In 2011, we blogged about this case here:  US Mission Mexico: ICE Special Agents Killed/Wounded at Fake Roadblock on Road to Monterrey$5 Million Reward for Information Re: Shootings of Two ICE Agents in Mexico and “Fast and Furious” gun killed ICE Special Agent Jaime Zapata in Mexico?

On May 16, 2016, USDOJ announced that two Mexican nationals have been extradited from Mexico to face charges for their alleged participation in the murder of U.S. Immigration and Customs Enforcement (ICE) Special Agent Jaime Zapata and the attempted murder of ICE Special Agent Victor Avila on Feb. 15, 2011, in Mexico.

The charges and extraditions were announced today by Assistant Attorney General Leslie R. Caldwell of the Justice Department’s Criminal Division, U.S. Attorney Channing D. Phillips of the District of Columbia, Assistant Director Stephen E. Richardson of the FBI Criminal Investigative Division and Director Sarah R. Saldaña of ICE.

Jesus Ivan Quezada Piña, aka Loco, 28, and Alfredo Gaston Mendoza Hernandez, aka Camaron, aka Burger, 33, both of San Luis Potosi, Mexico, were charged on May 16, 2013, in a four-count indictment with murder of an officer or employee of the United States; attempted murder of an officer or employee of the United States; attempted murder of an internationally protected person; and using, carrying, brandishing and discharging a firearm during and in relation to a crime of violence causing death.  The indictment was unsealed today when Quezada Piña and Mendoza Hernandez made their initial appearances before Senior U.S. District Judge Royce C. Lamberth of the District of Columbia.  Quezada Piña and Mendoza Hernandez were ordered detained without bail.

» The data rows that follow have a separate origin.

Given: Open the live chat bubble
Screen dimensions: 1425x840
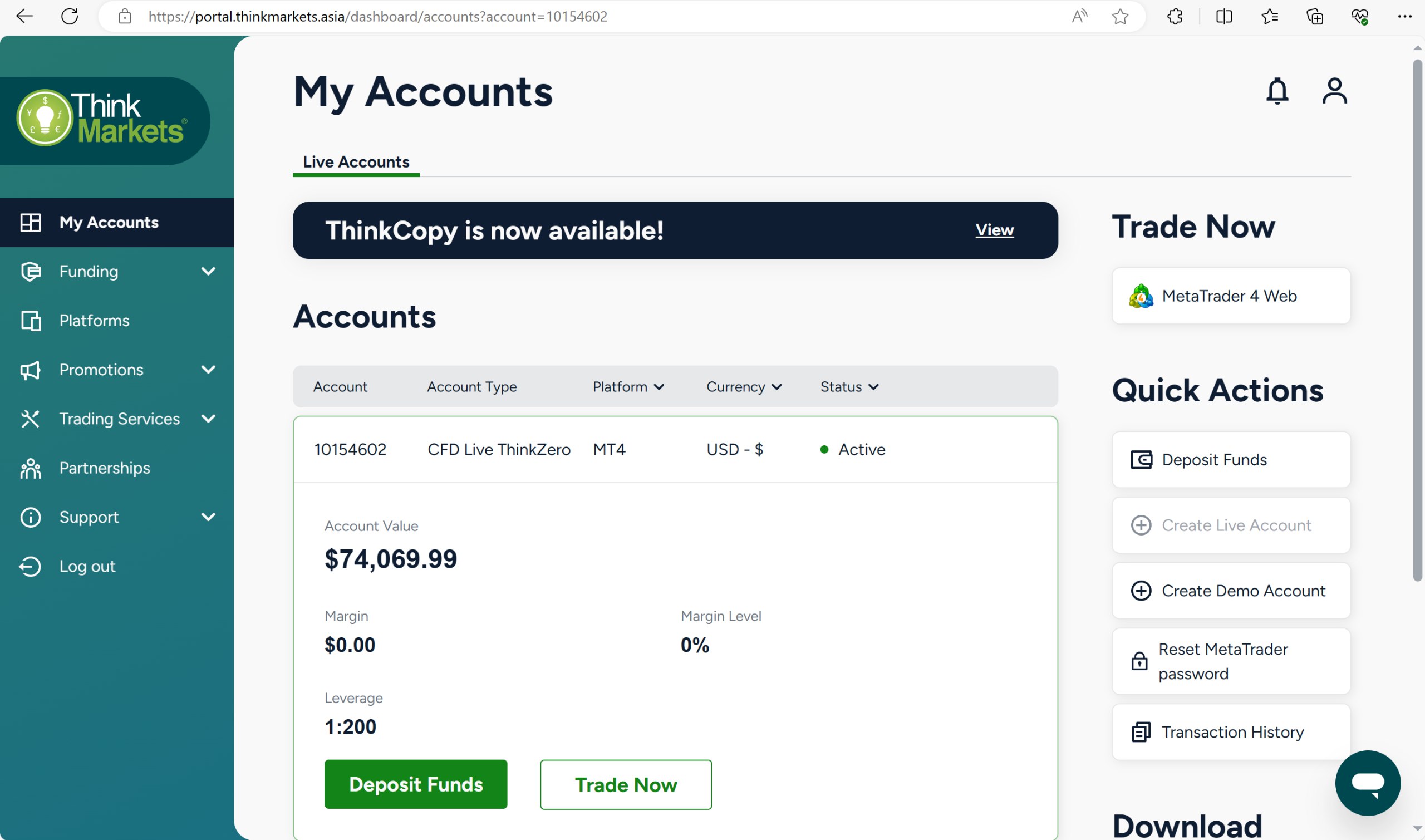Looking at the screenshot, I should click(x=1367, y=783).
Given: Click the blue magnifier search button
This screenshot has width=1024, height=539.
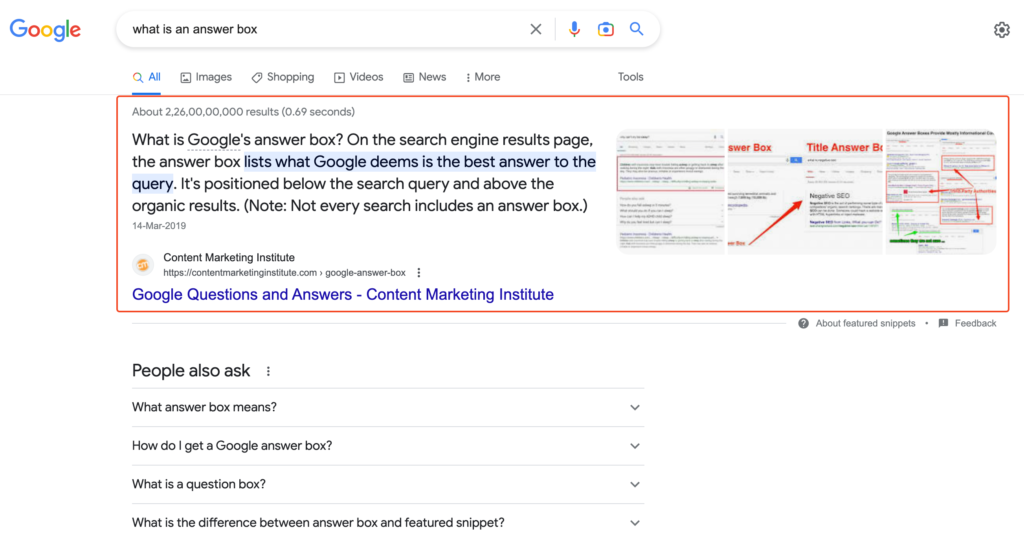Looking at the screenshot, I should point(636,29).
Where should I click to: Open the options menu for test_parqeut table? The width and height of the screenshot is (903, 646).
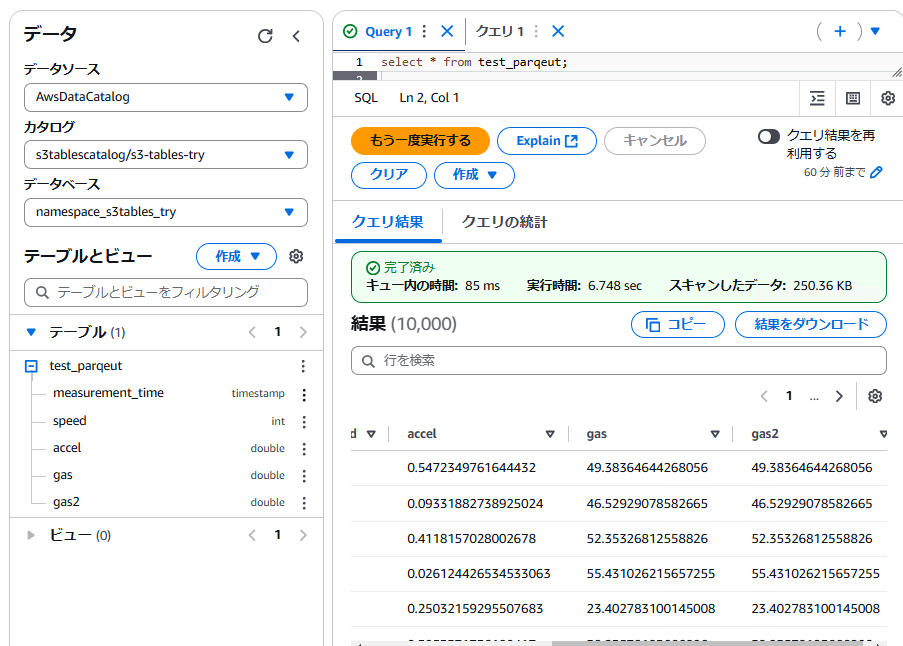[x=303, y=367]
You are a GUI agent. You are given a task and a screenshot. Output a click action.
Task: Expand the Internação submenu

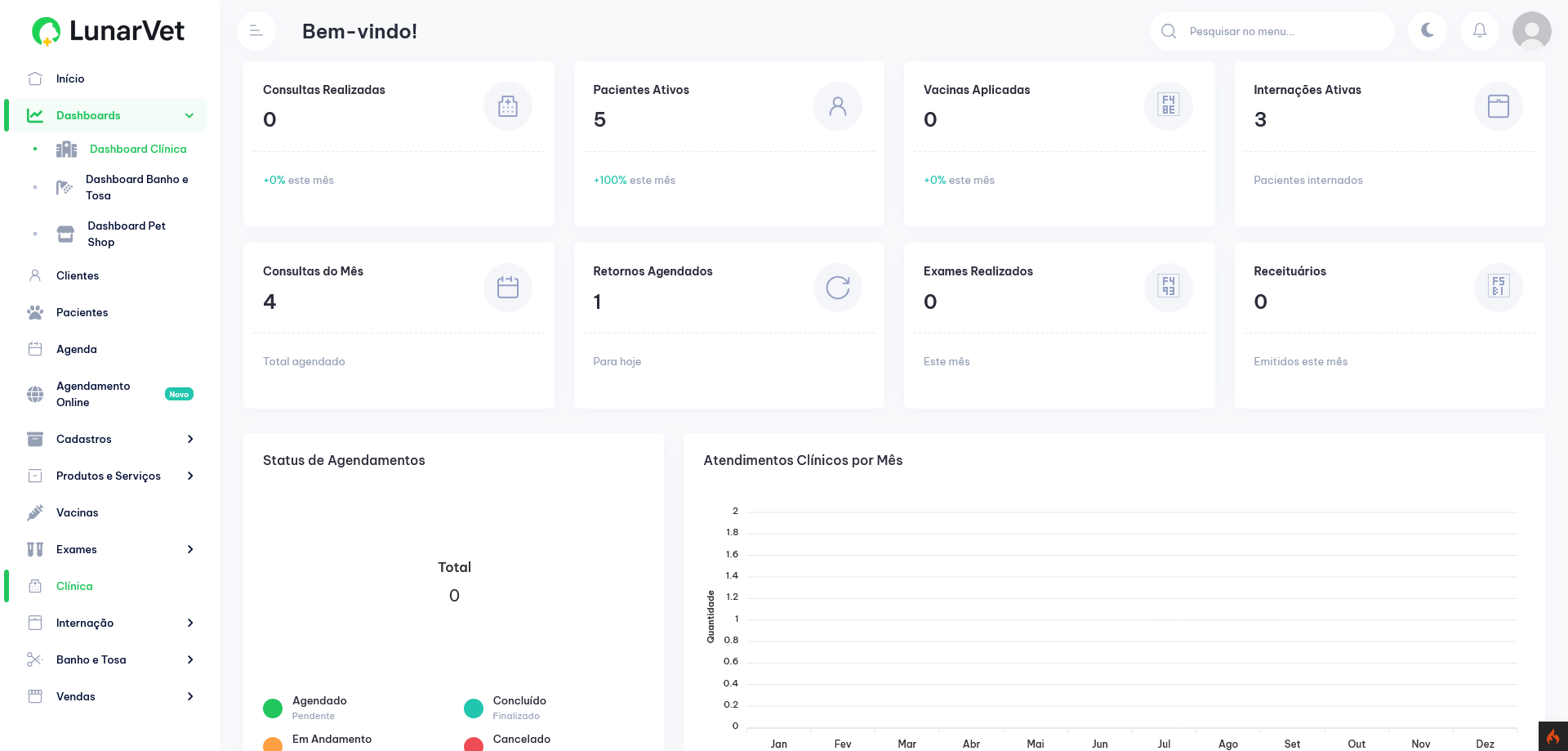(110, 623)
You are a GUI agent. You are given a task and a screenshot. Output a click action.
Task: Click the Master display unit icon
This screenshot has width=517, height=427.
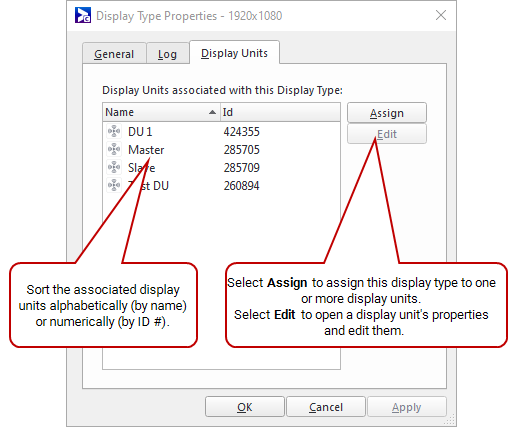[114, 149]
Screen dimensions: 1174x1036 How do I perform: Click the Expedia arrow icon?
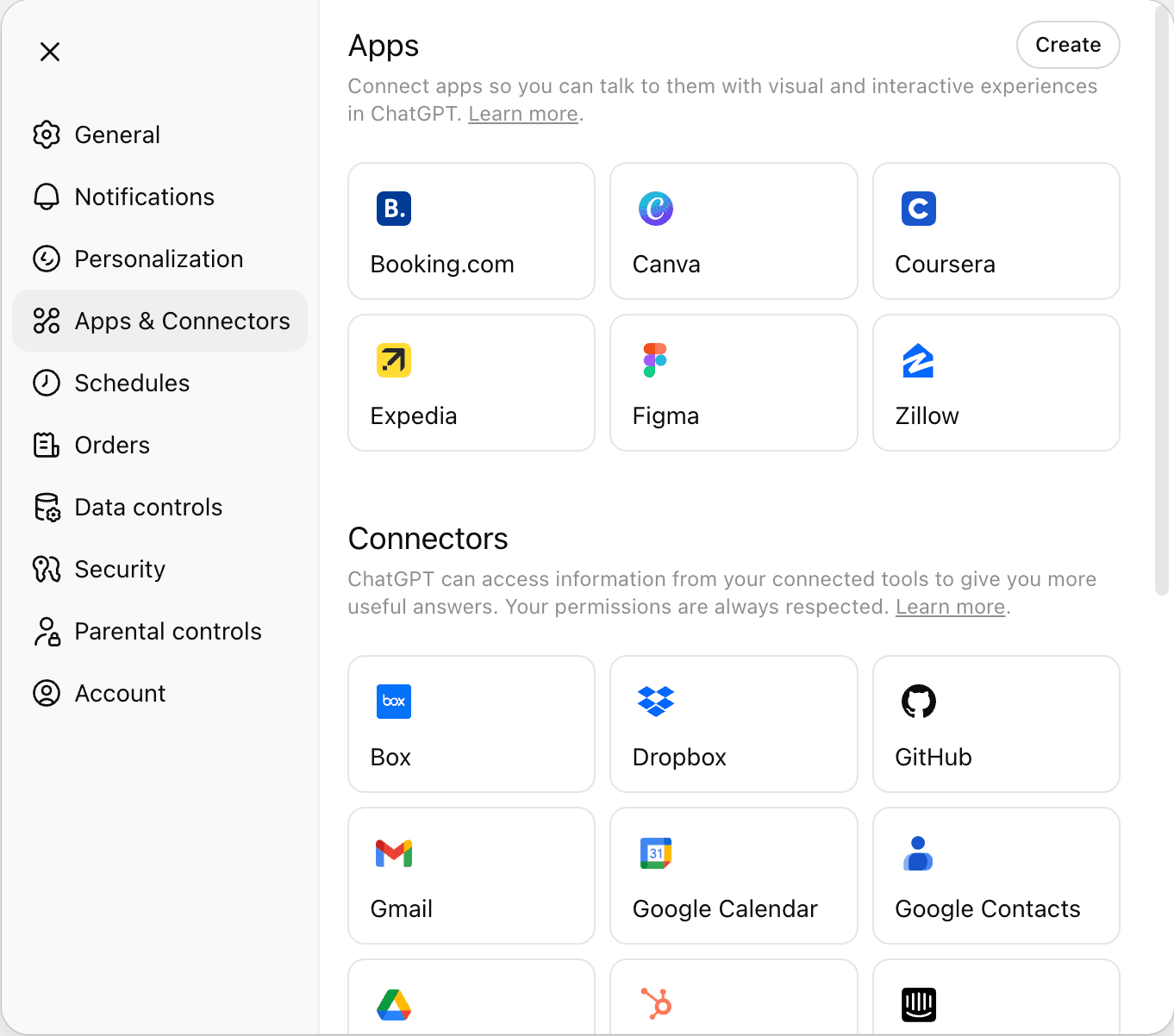[394, 360]
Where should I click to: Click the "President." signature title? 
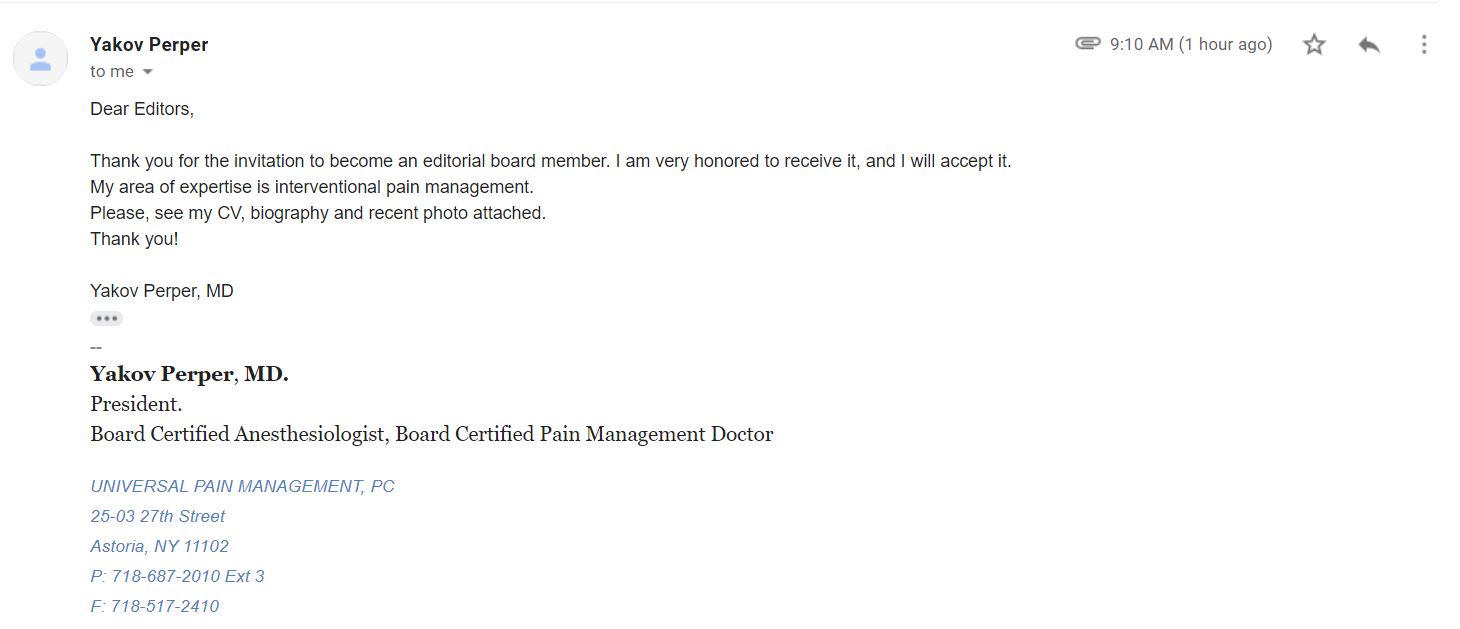click(136, 404)
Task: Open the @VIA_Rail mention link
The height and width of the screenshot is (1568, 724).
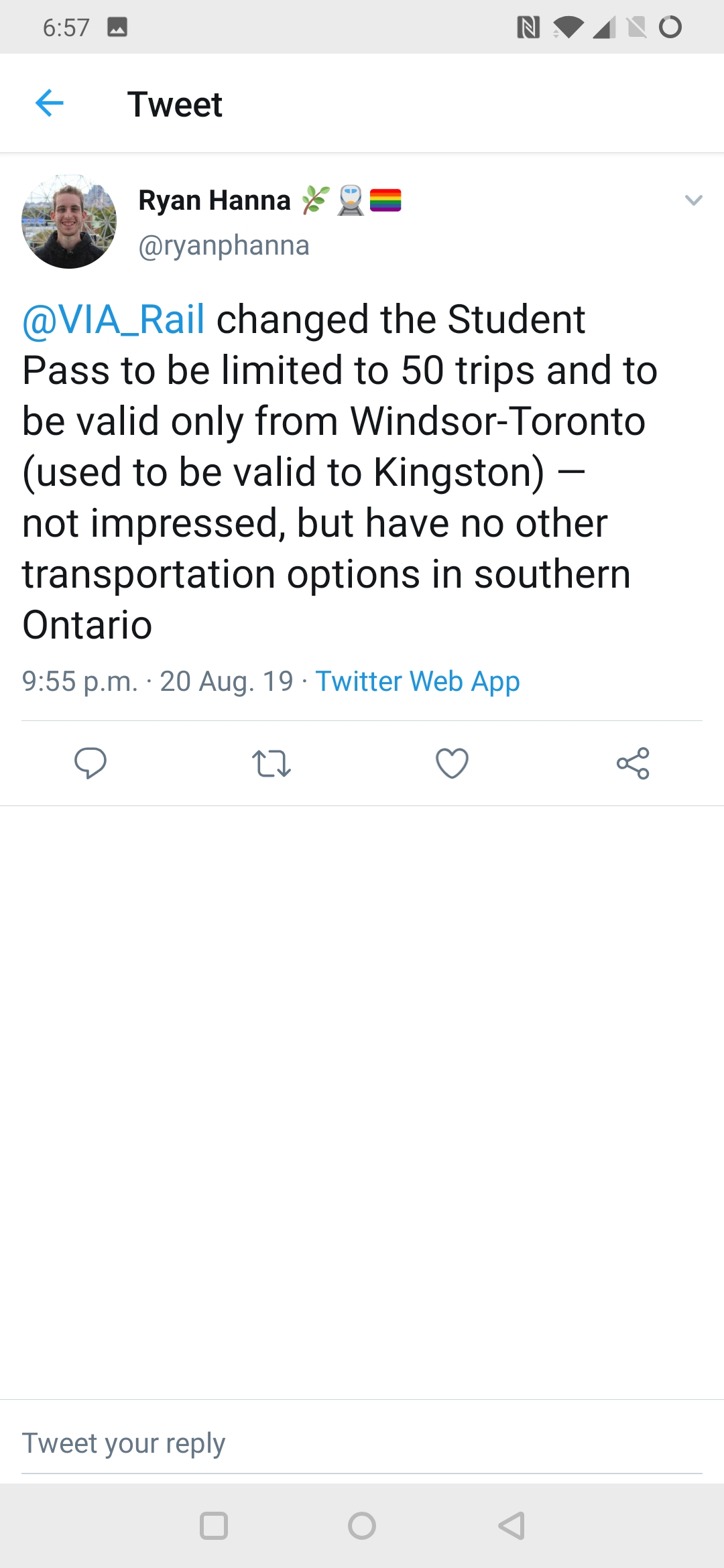Action: (113, 319)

Four defendants—Julian Zapata Espinoza, aka Piolin, 35; Ruben Dario Venegas Rivera, aka Catracho, 28; Jose Ismael Nava Villagran, aka Cacho, 33; and Francisco Carbajal Flores, aka Dalmata, 41—previously pleaded guilty to offenses based on their roles in the murder and attempted murder of the ICE agents.  As part of their guilty pleas, Espinoza, Rivera and Villagran admitted that they participated directly in the Feb. 15, 2011, ambush of the two special agents as part of a Los Zetas hit squad.  The fourth defendant, Flores, acknowledged assisting Zetas members after the attack.  A fifth defendant, Jose Emanuel Garcia Sota, aka Juan Manuel Maldonado Amezcua, aka Safado, 35, was extradited to the United States on Oct. 1, 2015, for his participation in this attack and is currently awaiting trial.

The charges and allegations in the indictment are merely accusations, and the defendants are presumed innocent unless and until proven guilty.

The FBI is investigating the case with substantial assistance from ICE, the Bureau of Alcohol, Tobacco, Firearms and Explosives, the Drug Enforcement Administration, U.S. Customs and Border Patrol, the U.S. Department of State’s Diplomatic Security Service and the U.S. Marshals Service.  The investigation was also coordinated with the assistance of the Government of Mexico.